Assigned task 1
Answer these questions from the text about the Rival platform:
(a) Which four roles does Rival 2.0 list?
(b) How is billing handled in current Rival?
(c) What does Rival 2.0 use at the database layer as a last line of defence?
Assigned task 2
Write the next paragraph of the text about the Rival platform, picking up right after its last sentence.

Provided passage
- Opening Delimiter -

In current Rival, organisations and role-based access were not designed in from the start. They were layered on as needs arose. Enforcement is uneven across the platform: some areas check permissions, others do not. Orgs, research domains, and studies are not modelled as proper entities with consistent access rules. It works for a single internal team but breaks down the moment you add external clients or need genuine data siloing between accounts.
Rival 2.0 models Users, Organisations, and Memberships as first-class entities. Every piece of data belongs to an org. Roles (owner, admin, analyst, viewer) are enforced at the application layer on every route, and at the database layer via Postgres row-level security as a last line of defence. A client PM sees only their org's studies. An analyst cannot trigger jobs they are not permitted to run. Adding a new external client is a data change, not a code change.
Current Rival has no pricing model at the platform level. Billing is handled entirely outside the platform, handled manually or through separate agreements. The platform has no concept of consumption, no metering of what was used, and no connection between research value delivered and what a client pays.

- Closing Delimiter -

Items from a data source
- Opening Delimiter -

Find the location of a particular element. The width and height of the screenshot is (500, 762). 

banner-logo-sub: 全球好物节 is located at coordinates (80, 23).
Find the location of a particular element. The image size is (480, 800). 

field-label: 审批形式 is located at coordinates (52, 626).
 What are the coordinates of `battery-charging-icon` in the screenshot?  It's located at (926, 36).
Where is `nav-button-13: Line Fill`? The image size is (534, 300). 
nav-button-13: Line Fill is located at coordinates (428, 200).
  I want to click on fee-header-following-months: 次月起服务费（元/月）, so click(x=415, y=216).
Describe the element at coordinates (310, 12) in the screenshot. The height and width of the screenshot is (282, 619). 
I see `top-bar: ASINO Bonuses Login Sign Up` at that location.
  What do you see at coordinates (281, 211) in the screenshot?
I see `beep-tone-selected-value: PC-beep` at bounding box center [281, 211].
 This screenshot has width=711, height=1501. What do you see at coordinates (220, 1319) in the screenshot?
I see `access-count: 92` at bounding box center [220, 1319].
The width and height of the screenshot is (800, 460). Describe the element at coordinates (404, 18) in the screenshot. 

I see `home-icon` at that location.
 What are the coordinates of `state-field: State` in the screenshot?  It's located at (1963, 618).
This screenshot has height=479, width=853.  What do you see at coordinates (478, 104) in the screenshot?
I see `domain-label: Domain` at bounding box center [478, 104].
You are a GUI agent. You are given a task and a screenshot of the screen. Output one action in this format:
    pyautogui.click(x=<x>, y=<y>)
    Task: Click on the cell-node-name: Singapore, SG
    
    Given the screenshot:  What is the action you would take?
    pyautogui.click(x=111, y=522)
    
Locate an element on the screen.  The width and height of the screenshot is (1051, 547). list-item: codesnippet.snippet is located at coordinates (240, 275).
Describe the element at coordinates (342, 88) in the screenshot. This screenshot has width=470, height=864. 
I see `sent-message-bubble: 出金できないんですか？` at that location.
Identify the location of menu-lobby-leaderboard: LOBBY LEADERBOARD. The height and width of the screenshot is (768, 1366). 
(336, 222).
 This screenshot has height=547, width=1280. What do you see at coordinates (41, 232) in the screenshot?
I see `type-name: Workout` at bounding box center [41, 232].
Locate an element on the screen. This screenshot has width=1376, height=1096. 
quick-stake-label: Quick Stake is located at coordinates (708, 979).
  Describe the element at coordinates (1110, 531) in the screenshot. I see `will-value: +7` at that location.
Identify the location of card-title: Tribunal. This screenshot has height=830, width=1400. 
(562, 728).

- Closing Delimiter -

Exercise response 1
(a) Owner, admin, analyst, and viewer.
(b) Entirely outside the platform, either manually or through separate agreements.
(c) Postgres row-level security.

Exercise response 2
Rival 2.0 prices at the research programme level. A client engages for a tracking programme with a defined scope, number of waves, markets, modalities. Within it, consumption is measured by outcomes: studies completed, synthetic panel runs, DataTalk query sessions, translations published. Seats do not appear in this model. A researcher who authors a study in 20 minutes via Claude is not penalised for being efficient. The platform charges for research value produced, not for time spent logged in.
Current Rival has logs, but DevOps holds the keys. When something breaks in production, the developer who built the system posts in a Slack channel, waits for the right DevOps contact to respond, and gets a log dump back over Slack. DevOps did not build the system and cannot diagnose it. The developer who can diagnose it is waiting on Slack while the incident is live. The justification is security. The practical effect is a gatekeeping layer between the people who understand the code and the evidence they need to fix it.
In an AI-first, agent-driven platform, logs are not just for debugging. They are how you evaluate whether the agents are making good decisions, spot where generation quality is drifting, and improve the system over time. Without logs you cannot debug. Without logs you cannot evaluate. Without logs you cannot improve. Rival 2.0 treats observability as a product requirement from day one: every pipeline run is traceable end-to-end, every LLM call is logged with token usage and latency, every agent decision is auditable. Developers own their logs directly. PII is masked at the point of writing, not blocked at the point of access. Security and developer visibility are not in conflict because the problem is designed out at the source.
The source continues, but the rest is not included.